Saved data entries
-----

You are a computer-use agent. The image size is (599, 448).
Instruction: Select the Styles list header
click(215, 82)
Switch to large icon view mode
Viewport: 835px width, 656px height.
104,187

-----

• Work to be completed:
Retype all the records, matching them exactly.

• Answer below:
You are a computer-use agent. The image size is (599, 448).
Instruction: Select the Styles list header
click(215, 82)
Switch to large icon view mode
Viewport: 835px width, 656px height.
104,187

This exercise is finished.